Encouraging President Obama to play Robin Hood—as if he needed encouragement—a group of religious leaders met with the president at the White House last week where they admonished him “to protect Medicaid, food stamps, aid to poor women with infant children, international development aid and other programs specifically targeted to the poor,” the Washington Post reports. Led by the progressive evangelical group Sojourners, and joined by other Christian organizations from across the political spectrum, these are the folks about whom I wrote in the Wall Street Journal last April after they ran ads with the headline, “What Would Jesus Cut?”


Now that they’re using not simply the budget debates but the debt ceiling battle to promote their agenda, two points are worth noting. First, we need to remember that “helping the poor” is what got us into our recent mess to begin with: the Community Reinvestment Act, which promoted mortgages for people who couldn’t afford them; the Fed’s inordinately low interest rates, which gave further encouragement; Freddie and Fanny—all leading to the housing bubble that precipitated the Great Recession.

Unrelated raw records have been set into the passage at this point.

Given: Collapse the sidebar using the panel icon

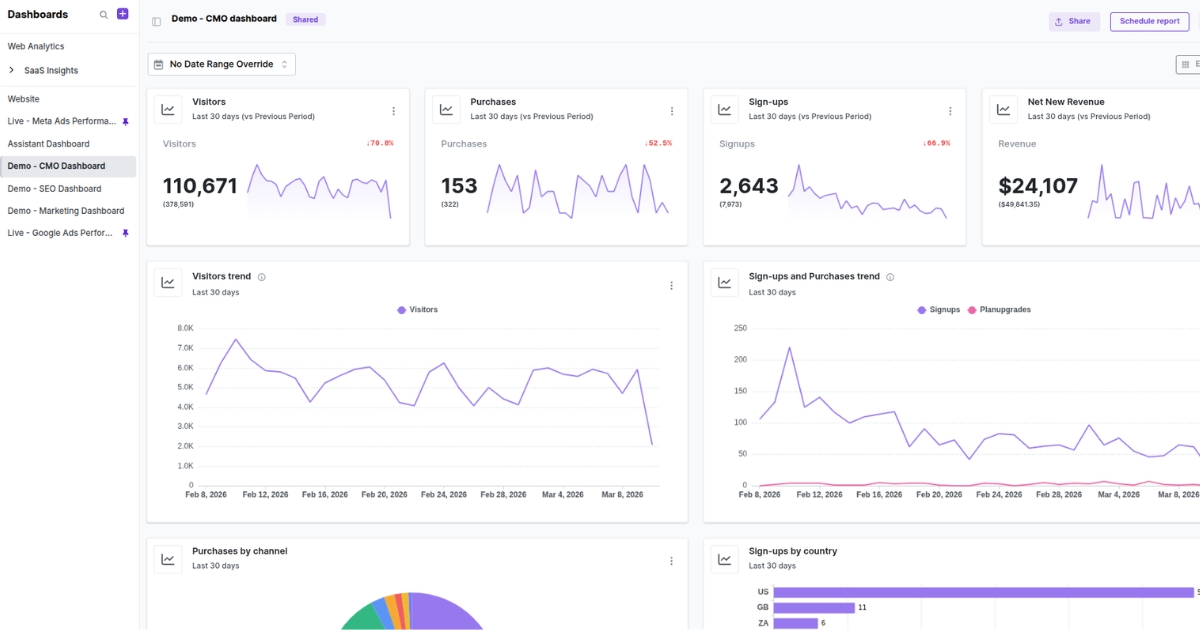Looking at the screenshot, I should pyautogui.click(x=156, y=20).
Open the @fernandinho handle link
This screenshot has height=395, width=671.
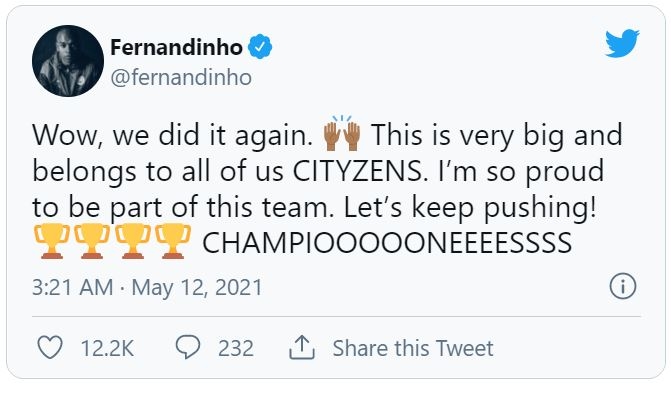coord(181,78)
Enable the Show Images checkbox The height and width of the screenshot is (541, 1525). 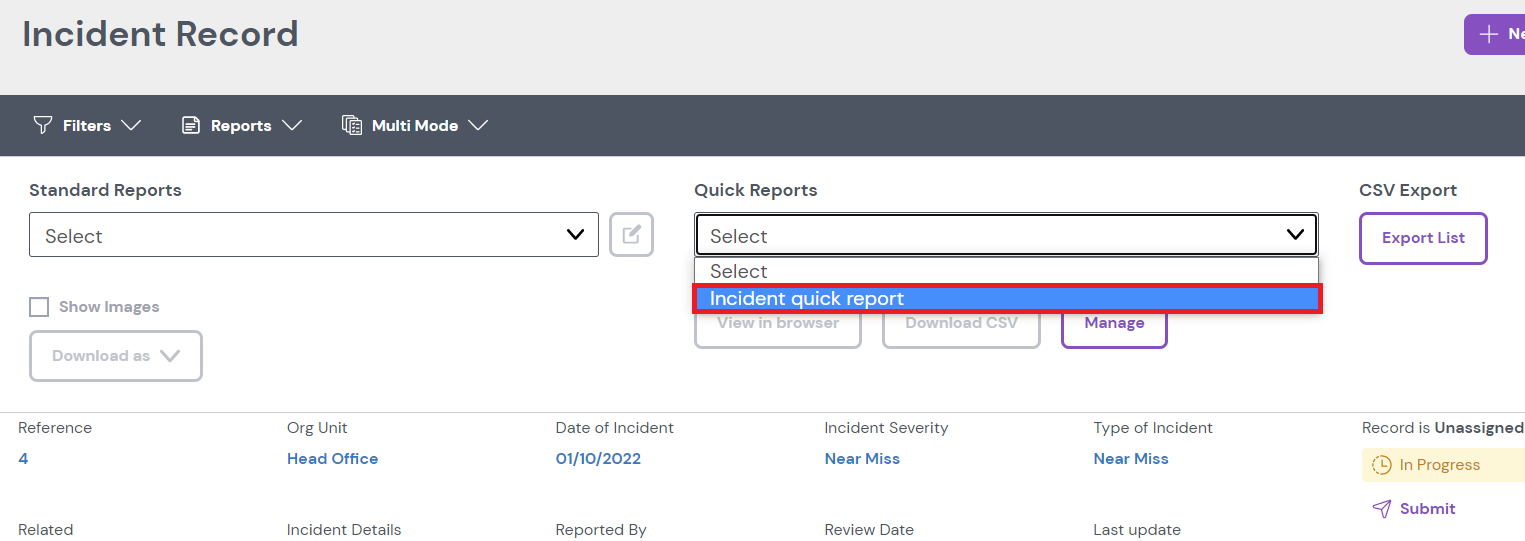point(39,307)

Second, the implicit message—made explicit with Obama’s obsession over “corporate jets”—is that if we can’t cut spending, we’ve got to raise taxes on the rich. Never mind that the top 1 percent pay more in federal income taxes than the bottom 95 percent. Far more telling, federal tax revenues, AEI’s Philip I. Levy reports, “have steadfastly remained at or below 20 percent of GDP for decades, through periods of high marginal tax rates and low.” Tax the rich into poverty, you won’t solve the problem, which is rooted in spending. But you will feel better—if equality is your aim. That too, over the longer haul, is what got us into this mess. There’s nothing wrong with inequality: it’s what lifts a thousand boats, including those of the people the Sojourners want to help.